Nova tecnologia de fotodetector de silício fino

Nova tecnologia defotodetector de silício fino
Estruturas de captura de fótons são usadas para aumentar a absorção de luz em filmes finos.fotodetectores de silício
Os sistemas fotônicos estão ganhando espaço rapidamente em diversas aplicações emergentes, incluindo comunicações ópticas, sensores LiDAR e imagens médicas. No entanto, a adoção generalizada da fotônica em futuras soluções de engenharia depende do custo de fabricação.fotodetectores, o que, por sua vez, depende em grande parte do tipo de semicondutor utilizado para esse fim.
Tradicionalmente, o silício (Si) tem sido o semicondutor mais onipresente na indústria eletrônica, a ponto de a maioria das indústrias ter se desenvolvido em torno desse material. Infelizmente, o Si possui um coeficiente de absorção de luz relativamente baixo no espectro do infravermelho próximo (NIR) em comparação com outros semicondutores, como o arseneto de gálio (GaAs). Por conta disso, o GaAs e ligas relacionadas estão prosperando em aplicações fotônicas, mas não são compatíveis com os processos tradicionais de semicondutor de óxido metálico complementar (CMOS) usados ​​na produção da maioria dos eletrônicos. Isso levou a um aumento acentuado em seus custos de fabricação.
Pesquisadores desenvolveram um método para aumentar significativamente a absorção no infravermelho próximo em silício, o que pode levar à redução de custos em dispositivos fotônicos de alto desempenho. Uma equipe de pesquisa da UC Davis está na vanguarda de uma nova estratégia para melhorar consideravelmente a absorção de luz em filmes finos de silício. Em seu artigo mais recente, apresentado na Advanced Photonics Nexus, eles demonstram, pela primeira vez, um fotodetector baseado em silício com estruturas de micro e nano-superfície para captura de luz, alcançando melhorias de desempenho sem precedentes, comparáveis ​​às do GaAs e outros semicondutores do grupo III-V. O fotodetector consiste em uma placa cilíndrica de silício com espessura de um micrômetro, colocada sobre um substrato isolante, com "dedos" de metal que se estendem em forma de garfo a partir do metal de contato na parte superior da placa. É importante ressaltar que o silício irregular é preenchido com orifícios circulares dispostos em um padrão periódico, que atuam como sítios de captura de fótons. A estrutura geral do dispositivo faz com que a luz incidente normalmente se curve em quase 90° ao atingir a superfície, permitindo que ela se propague lateralmente ao longo do plano de silício.

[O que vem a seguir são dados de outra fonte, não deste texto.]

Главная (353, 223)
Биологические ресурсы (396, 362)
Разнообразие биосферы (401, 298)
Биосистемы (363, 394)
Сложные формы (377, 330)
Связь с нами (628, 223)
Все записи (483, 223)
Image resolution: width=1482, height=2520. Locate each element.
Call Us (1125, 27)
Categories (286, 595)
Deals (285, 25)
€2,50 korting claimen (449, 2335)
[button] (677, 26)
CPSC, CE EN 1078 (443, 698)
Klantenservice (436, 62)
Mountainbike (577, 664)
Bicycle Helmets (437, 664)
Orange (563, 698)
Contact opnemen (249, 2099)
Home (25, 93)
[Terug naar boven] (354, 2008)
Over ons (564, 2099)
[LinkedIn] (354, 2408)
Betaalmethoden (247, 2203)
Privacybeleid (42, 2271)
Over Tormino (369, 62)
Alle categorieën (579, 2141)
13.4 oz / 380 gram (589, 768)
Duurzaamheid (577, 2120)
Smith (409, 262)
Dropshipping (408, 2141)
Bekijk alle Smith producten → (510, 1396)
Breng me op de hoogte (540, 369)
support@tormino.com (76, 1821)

Esses modos de propagação lateral aumentam a distância percorrida pela luz e, efetivamente, a desaceleram, levando a mais interações entre luz e matéria e, portanto, a uma maior absorção.
Os pesquisadores também realizaram simulações ópticas e análises teóricas para melhor compreender os efeitos das estruturas de captura de fótons e conduziram diversos experimentos comparando fotodetectores com e sem essas estruturas. Eles descobriram que a captura de fótons levou a uma melhoria significativa na eficiência de absorção em banda larga no espectro do infravermelho próximo (NIR), mantendo-se acima de 68% com um pico de 86%. Vale ressaltar que, na faixa do infravermelho próximo, o coeficiente de absorção do fotodetector com captura de fótons é várias vezes maior do que o do silício comum, superando o do arseneto de gálio. Além disso, embora o projeto proposto seja para placas de silício de 1 μm de espessura, simulações com filmes de silício de 30 nm e 100 nm, compatíveis com a eletrônica CMOS, mostram desempenho aprimorado semelhante.
Em geral, os resultados deste estudo demonstram uma estratégia promissora para melhorar o desempenho de fotodetectores baseados em silício em aplicações fotônicas emergentes. É possível alcançar alta absorção mesmo em camadas de silício ultrafinas, e a capacitância parasita do circuito pode ser mantida baixa, o que é crucial em sistemas de alta velocidade. Além disso, o método proposto é compatível com os modernos processos de fabricação CMOS e, portanto, tem o potencial de revolucionar a forma como a optoeletrônica é integrada aos circuitos tradicionais. Isso, por sua vez, pode abrir caminho para avanços substanciais em redes de computadores ultrarrápidas e tecnologias de imagem acessíveis.